The course average since 2007 has tended to remain within four percent of 78%. The standard deviation of the students' individual course averages is also relatively stable around 15%. The amount of internal variation in student scores is fairly consistent term-on-term. 

Eight open or guided data explorations during the term led to presentations. The students were surveyed as to "Which open data exploration and presentation was your favorite?" and "Which open data exploration and presentation was your LEAST favorite?" Students could choose none, specific presentations, or all. The chart depicts the number students choosing a favored, least favored (disfavored), and the net difference favored minus disfavored. The chart is in descending order of the net values.


The open data explorations and presentations listed on the chart were:

MM: Mars and Murrie candy exploration
EVAW: Ending violence against women: FSM Family Health and Safety survey data
FiboBelly: A hypothesis test as to whether one's belly button is located at the golden ratio
HR: A heart rate before and after exercise data exploration
Bouncing: An exploration of the relationship between the drop height and bounce height for a superball
All: All open data explorations and presentations were checked
Chuuk: An exploration of the relationship between the JHET and teacher attendance in the elementary schools of Chuuk.
Ekiden: A data exploration from the world of exercise sport science, data from an ekiden on Pohnpei. Although not well liked, the presence of a number of track and field athletes in the course this term was the impetus behind including this exploration.
SOC: An exploration of data on soil organic carbon sequestration under nitrogen-fixing and non-nitrogen fixing trees.

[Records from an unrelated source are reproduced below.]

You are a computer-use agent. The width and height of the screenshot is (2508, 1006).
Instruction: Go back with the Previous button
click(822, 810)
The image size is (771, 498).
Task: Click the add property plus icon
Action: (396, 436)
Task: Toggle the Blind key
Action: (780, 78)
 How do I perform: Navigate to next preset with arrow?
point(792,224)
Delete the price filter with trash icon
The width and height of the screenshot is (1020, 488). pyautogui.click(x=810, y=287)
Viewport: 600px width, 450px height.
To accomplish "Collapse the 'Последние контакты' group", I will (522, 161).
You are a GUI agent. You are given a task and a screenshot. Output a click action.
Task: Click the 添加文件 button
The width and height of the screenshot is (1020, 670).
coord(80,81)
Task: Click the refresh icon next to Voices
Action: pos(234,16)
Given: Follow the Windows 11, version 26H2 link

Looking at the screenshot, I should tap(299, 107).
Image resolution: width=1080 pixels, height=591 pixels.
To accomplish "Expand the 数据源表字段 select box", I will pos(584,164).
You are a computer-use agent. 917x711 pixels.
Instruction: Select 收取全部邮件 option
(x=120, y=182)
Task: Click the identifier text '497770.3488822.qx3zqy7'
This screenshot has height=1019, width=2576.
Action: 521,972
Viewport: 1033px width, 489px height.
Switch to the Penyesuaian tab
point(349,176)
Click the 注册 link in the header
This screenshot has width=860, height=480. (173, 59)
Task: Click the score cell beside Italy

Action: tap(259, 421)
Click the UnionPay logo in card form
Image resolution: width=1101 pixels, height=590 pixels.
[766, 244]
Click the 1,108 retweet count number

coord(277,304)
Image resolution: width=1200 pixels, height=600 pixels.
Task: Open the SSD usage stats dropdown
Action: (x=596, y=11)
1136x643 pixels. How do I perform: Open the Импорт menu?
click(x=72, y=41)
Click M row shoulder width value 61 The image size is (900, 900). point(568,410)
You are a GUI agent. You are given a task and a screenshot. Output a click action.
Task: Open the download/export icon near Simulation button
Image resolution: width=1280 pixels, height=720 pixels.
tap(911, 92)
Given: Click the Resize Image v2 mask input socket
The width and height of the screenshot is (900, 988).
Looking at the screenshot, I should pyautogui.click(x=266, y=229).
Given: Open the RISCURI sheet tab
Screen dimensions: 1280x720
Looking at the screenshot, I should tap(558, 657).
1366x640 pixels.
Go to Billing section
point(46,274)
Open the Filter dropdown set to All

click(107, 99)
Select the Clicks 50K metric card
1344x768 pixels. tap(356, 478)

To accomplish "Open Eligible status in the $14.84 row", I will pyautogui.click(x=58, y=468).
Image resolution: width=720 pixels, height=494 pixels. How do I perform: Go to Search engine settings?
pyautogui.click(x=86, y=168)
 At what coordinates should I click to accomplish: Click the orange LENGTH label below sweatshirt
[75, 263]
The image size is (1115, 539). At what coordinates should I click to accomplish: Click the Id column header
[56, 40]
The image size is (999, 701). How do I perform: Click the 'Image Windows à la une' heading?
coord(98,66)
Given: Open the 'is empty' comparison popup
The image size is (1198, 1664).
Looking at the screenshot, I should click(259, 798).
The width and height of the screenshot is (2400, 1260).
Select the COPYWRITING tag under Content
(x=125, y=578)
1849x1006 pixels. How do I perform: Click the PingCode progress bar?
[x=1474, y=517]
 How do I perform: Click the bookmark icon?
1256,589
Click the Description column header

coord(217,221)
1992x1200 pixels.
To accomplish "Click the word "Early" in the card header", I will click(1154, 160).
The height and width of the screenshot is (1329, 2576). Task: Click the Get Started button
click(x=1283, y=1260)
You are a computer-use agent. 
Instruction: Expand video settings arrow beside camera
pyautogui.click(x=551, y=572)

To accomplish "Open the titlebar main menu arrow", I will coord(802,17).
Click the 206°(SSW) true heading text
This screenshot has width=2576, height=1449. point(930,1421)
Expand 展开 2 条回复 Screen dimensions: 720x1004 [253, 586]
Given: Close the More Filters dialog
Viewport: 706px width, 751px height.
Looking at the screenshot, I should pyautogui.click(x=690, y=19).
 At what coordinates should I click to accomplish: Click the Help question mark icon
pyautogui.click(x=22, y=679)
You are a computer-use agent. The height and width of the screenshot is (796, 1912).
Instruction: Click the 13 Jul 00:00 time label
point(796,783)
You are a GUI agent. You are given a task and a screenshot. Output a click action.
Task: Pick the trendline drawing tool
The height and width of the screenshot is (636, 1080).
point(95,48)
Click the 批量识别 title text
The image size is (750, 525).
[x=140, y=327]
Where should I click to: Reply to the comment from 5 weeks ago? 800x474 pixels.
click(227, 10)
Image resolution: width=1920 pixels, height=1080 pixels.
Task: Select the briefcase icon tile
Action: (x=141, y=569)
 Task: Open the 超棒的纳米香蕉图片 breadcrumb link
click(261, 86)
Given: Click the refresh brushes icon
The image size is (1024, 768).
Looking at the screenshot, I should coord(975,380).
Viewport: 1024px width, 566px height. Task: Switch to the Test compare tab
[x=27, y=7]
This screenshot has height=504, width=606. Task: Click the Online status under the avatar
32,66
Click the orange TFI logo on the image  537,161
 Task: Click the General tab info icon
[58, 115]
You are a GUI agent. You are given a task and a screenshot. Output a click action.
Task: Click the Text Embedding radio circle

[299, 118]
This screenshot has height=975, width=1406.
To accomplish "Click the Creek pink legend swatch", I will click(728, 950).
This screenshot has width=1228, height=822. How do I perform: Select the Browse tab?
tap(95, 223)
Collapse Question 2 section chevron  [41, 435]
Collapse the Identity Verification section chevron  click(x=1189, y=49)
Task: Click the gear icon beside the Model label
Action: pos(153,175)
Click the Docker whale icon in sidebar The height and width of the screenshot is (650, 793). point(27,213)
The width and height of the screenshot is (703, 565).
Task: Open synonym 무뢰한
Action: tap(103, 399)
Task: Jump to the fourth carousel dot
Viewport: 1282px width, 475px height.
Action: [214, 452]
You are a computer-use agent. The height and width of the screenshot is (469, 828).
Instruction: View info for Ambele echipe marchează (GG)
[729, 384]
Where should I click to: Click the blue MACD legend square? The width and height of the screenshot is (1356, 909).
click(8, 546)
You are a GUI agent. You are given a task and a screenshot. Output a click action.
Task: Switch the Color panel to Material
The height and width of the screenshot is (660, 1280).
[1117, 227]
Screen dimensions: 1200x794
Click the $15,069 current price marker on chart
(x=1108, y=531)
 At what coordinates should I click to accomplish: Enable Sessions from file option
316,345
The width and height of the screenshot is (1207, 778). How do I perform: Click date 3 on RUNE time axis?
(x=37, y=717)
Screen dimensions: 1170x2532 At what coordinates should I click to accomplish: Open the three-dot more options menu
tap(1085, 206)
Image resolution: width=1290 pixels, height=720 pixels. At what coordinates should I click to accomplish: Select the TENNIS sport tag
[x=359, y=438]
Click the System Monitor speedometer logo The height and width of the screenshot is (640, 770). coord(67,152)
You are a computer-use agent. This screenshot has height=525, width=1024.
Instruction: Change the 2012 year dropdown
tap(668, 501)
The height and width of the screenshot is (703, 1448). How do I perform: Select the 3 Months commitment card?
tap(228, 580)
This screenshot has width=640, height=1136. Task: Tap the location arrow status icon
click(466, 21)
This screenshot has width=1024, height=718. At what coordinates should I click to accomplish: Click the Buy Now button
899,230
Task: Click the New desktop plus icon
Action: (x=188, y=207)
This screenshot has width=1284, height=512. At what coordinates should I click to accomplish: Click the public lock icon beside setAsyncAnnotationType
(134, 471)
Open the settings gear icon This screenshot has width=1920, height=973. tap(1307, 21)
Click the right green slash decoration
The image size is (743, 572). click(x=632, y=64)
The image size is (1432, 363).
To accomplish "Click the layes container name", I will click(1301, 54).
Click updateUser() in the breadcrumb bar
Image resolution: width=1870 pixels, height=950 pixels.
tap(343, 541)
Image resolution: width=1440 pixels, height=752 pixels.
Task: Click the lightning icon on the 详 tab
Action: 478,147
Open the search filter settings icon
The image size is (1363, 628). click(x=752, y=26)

Looking ahead to next term the course will shift to using Google Sheets and Google Slides as the main course software. A sixth edition of the statistics textbook with improved display on mobile platforms has been developed. The new edition also shifts to specifically supporting Google Sheets. This blog article including all analysis and graphics were done using ChromeOS on a ChromeBook using Google Sheets. The next term will continue to emphasize presentations while retaining content.